▶ [TEXTE SOURCE]
◆ ◆ ◆

Il pointe du doigt un autre problème : « Si le poisson s’échappe, il remonte les rivières, se croise avec les souches de saumon locales, ce qui affaiblit leur patrimoine génétique et transmet les maladies. »

04Eoin Trill montre l’emplacement prévisionnel de la future mégaferme de Marine Harvest (Diane Berbain)

Selon lui, « les compagnies norvégiennes Cermaq et Marine Harvest sont les plus gros pollueurs au monde ».

« J’ai toujours su à quel point l’élevage de saumon de ce type était néfaste, je l’ai su toute ma vie. Leur unique priorité est de faire de l’argent. Marine Harvest doit être stoppé pour que l’océan soit sauvé. Il faut que l’élevage de saumon soit transféré dans des cages fermées. Il faut que cela cesse. »

Les souches de truites de mer avaient déjà été quasi décimées dans les années 80 dans le Connemara, à cause de poux de mer qui avaient tout envahi après l’installation de fermes aquacoles (elles avaient ensuite été démantelées).

◆ ◆ ◆

▶ [DONNÉES FOURNIES]
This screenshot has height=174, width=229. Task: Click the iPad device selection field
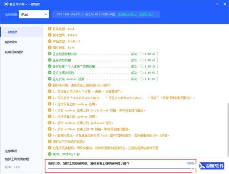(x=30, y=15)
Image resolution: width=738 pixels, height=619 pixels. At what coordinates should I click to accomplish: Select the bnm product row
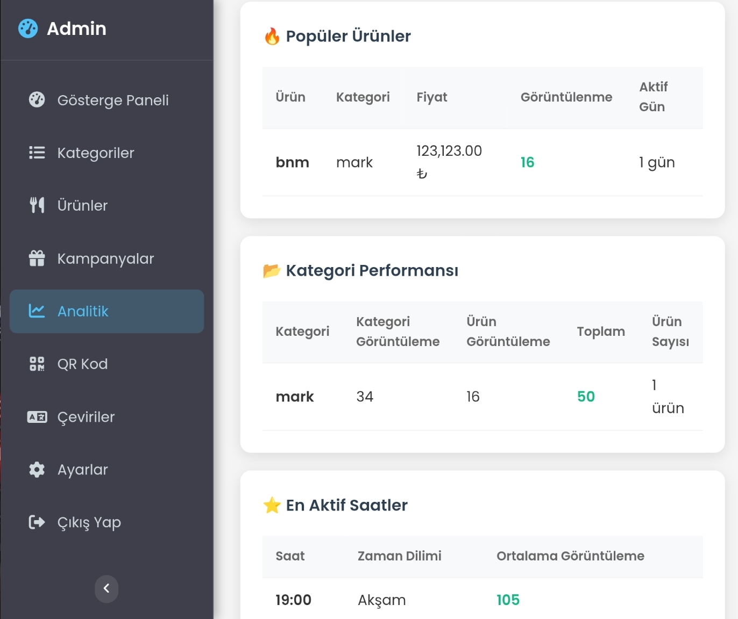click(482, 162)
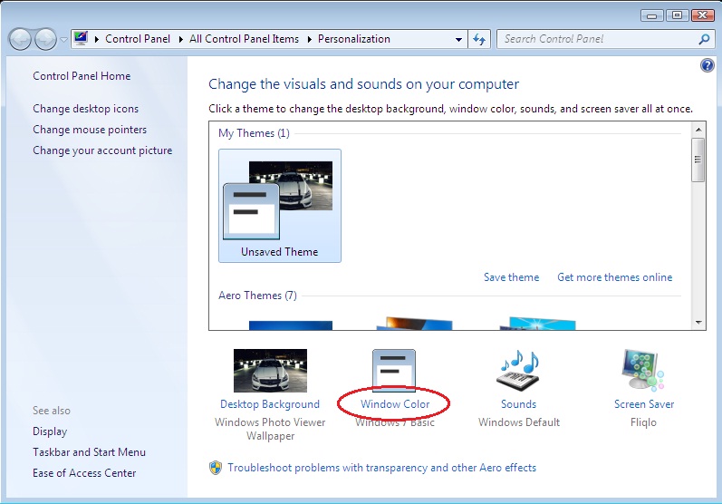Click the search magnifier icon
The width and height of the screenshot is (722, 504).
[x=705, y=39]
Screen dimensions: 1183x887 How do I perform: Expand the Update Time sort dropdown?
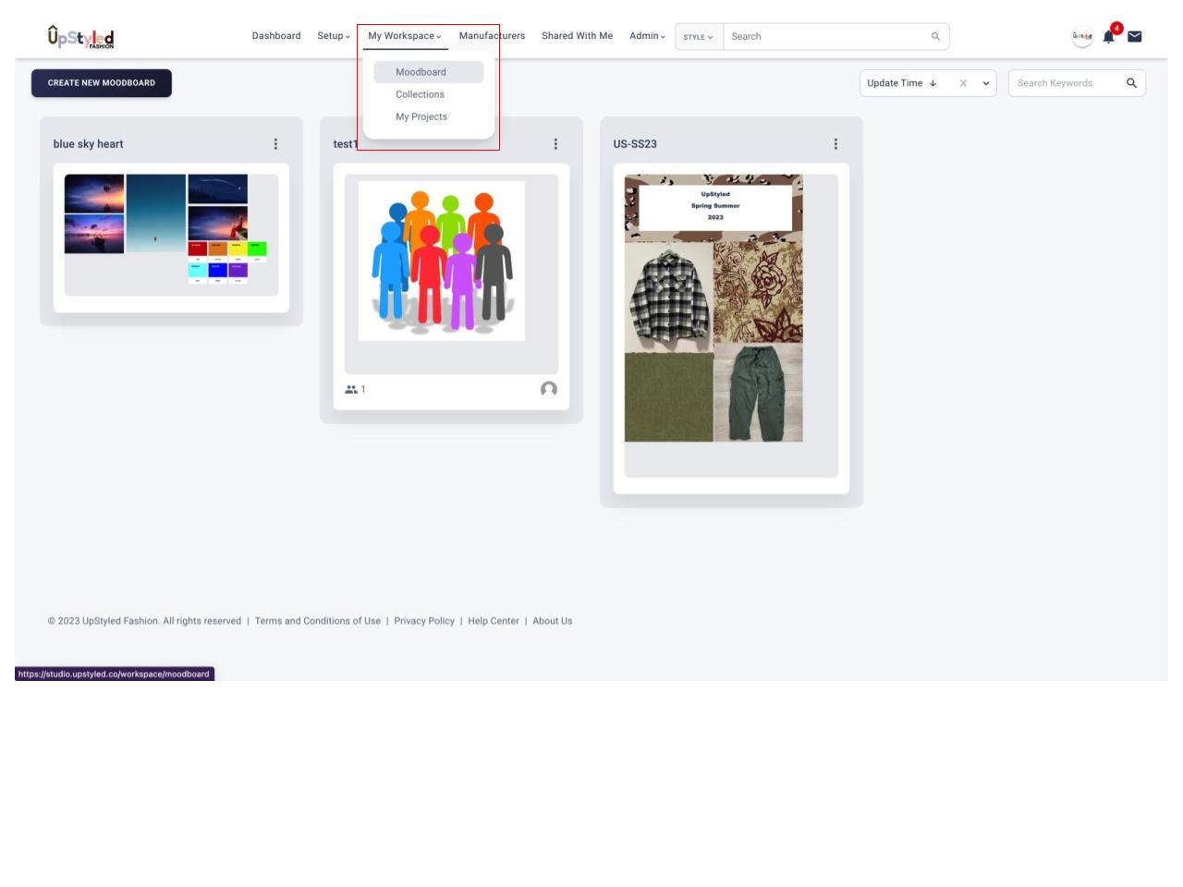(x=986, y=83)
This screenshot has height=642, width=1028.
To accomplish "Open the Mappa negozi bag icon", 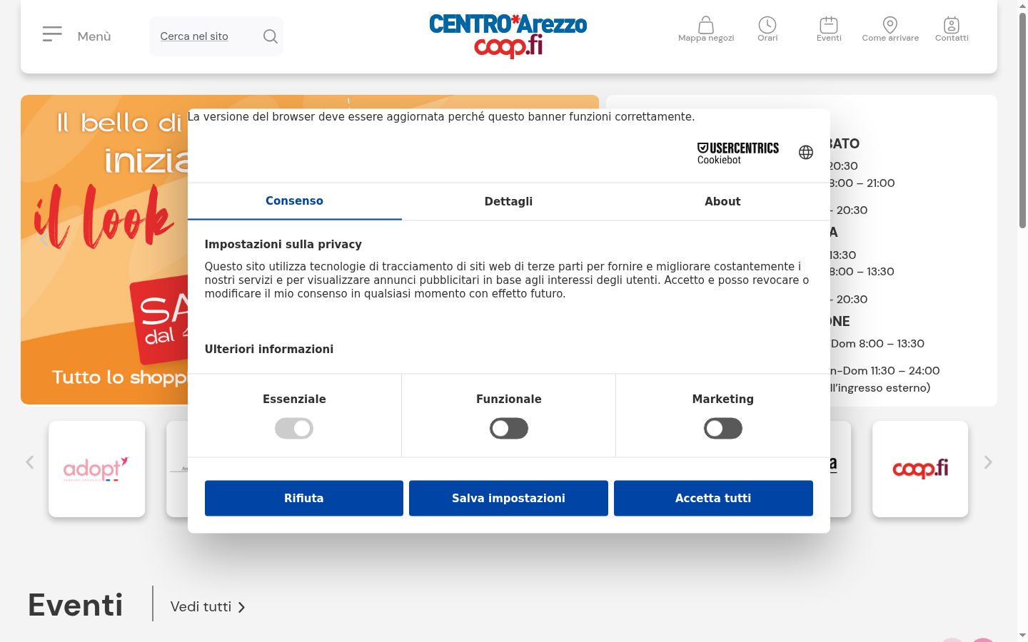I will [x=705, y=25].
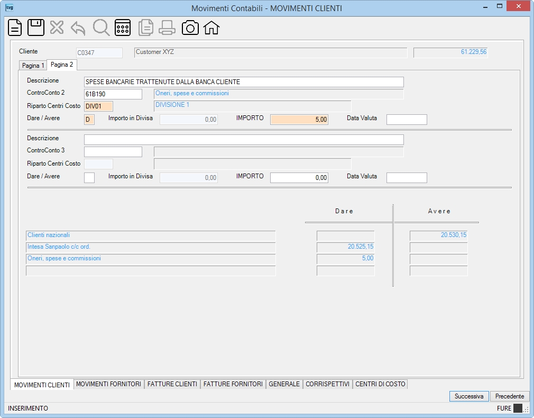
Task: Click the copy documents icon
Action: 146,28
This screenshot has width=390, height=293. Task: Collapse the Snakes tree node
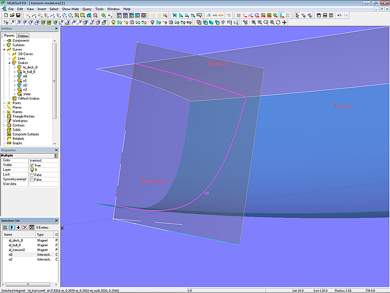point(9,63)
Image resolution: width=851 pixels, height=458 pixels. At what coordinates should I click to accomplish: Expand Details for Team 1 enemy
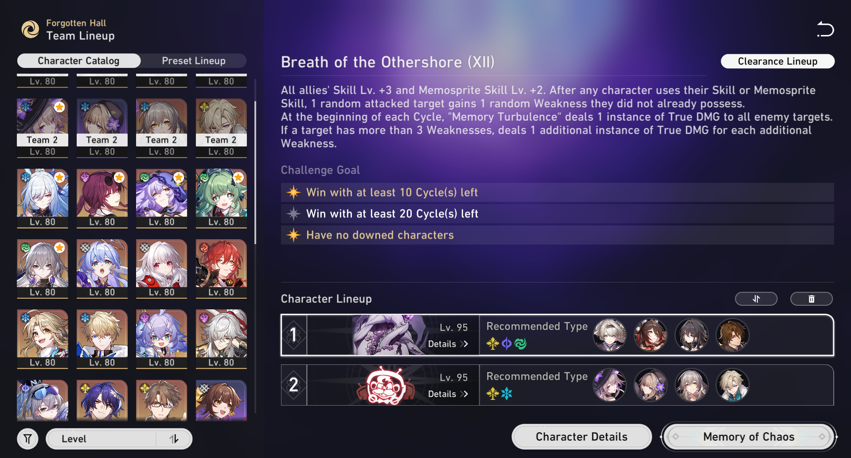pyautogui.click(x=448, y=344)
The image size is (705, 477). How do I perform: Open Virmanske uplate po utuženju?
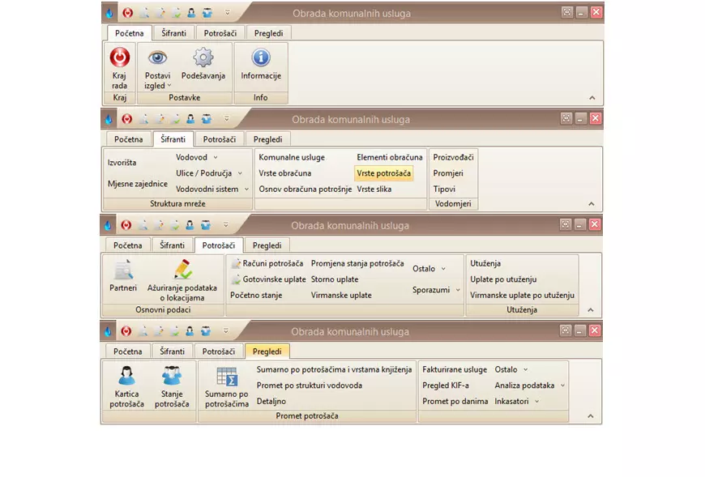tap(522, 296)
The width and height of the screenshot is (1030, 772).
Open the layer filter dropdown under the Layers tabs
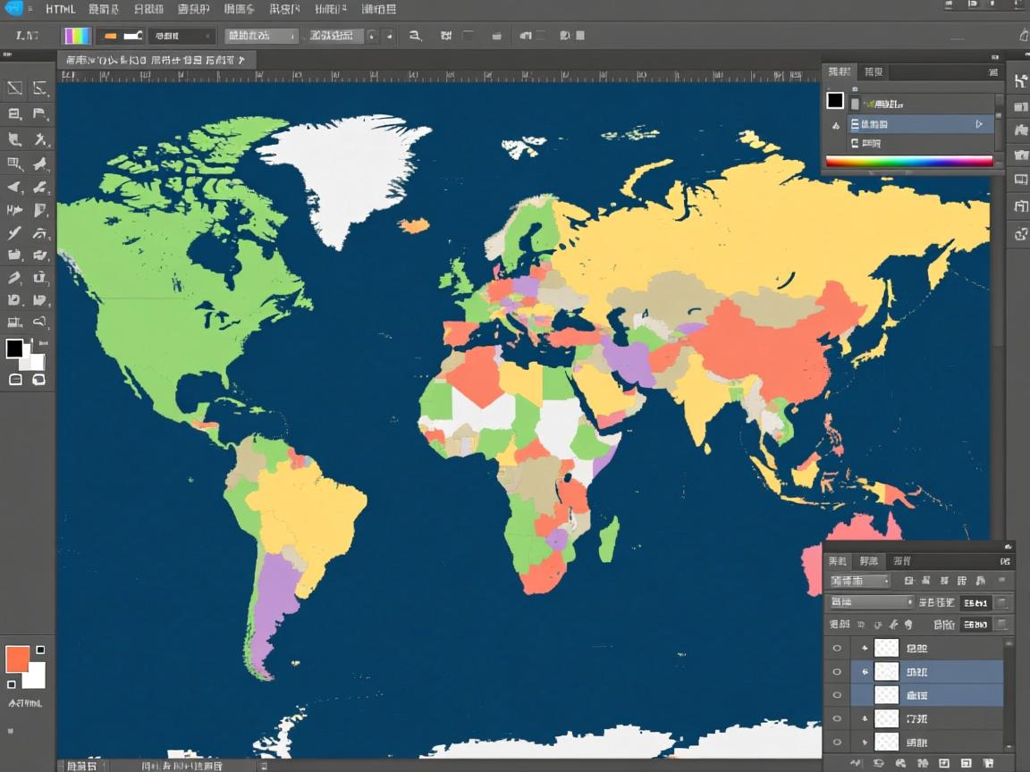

◆ ◆ ◆

▶ [CONSIGNES]
1. Relevez chacun des noms propres de personnes, d'entreprises et de lieux présents dans le texte sur l'élevage de saumon, en ne citant chacun qu'une fois.
2. Transcrivez le texte sur l'élevage de saumon dans toute sa partie allant de « 04Eoin Trill montre » jusqu'à « ensuite été démantelées). ».

▶ [CORRIGÉ]
1.
Eoin Trill
Marine Harvest
Diane Berbain
Cermaq
Connemara

2.
04Eoin Trill montre l’emplacement prévisionnel de la future mégaferme de Marine Harvest (Diane Berbain)

Selon lui, « les compagnies norvégiennes Cermaq et Marine Harvest sont les plus gros pollueurs au monde ».

« J’ai toujours su à quel point l’élevage de saumon de ce type était néfaste, je l’ai su toute ma vie. Leur unique priorité est de faire de l’argent. Marine Harvest doit être stoppé pour que l’océan soit sauvé. Il faut que l’élevage de saumon soit transféré dans des cages fermées. Il faut que cela cesse. »

Les souches de truites de mer avaient déjà été quasi décimées dans les années 80 dans le Connemara, à cause de poux de mer qui avaient tout envahi après l’installation de fermes aquacoles (elles avaient ensuite été démantelées).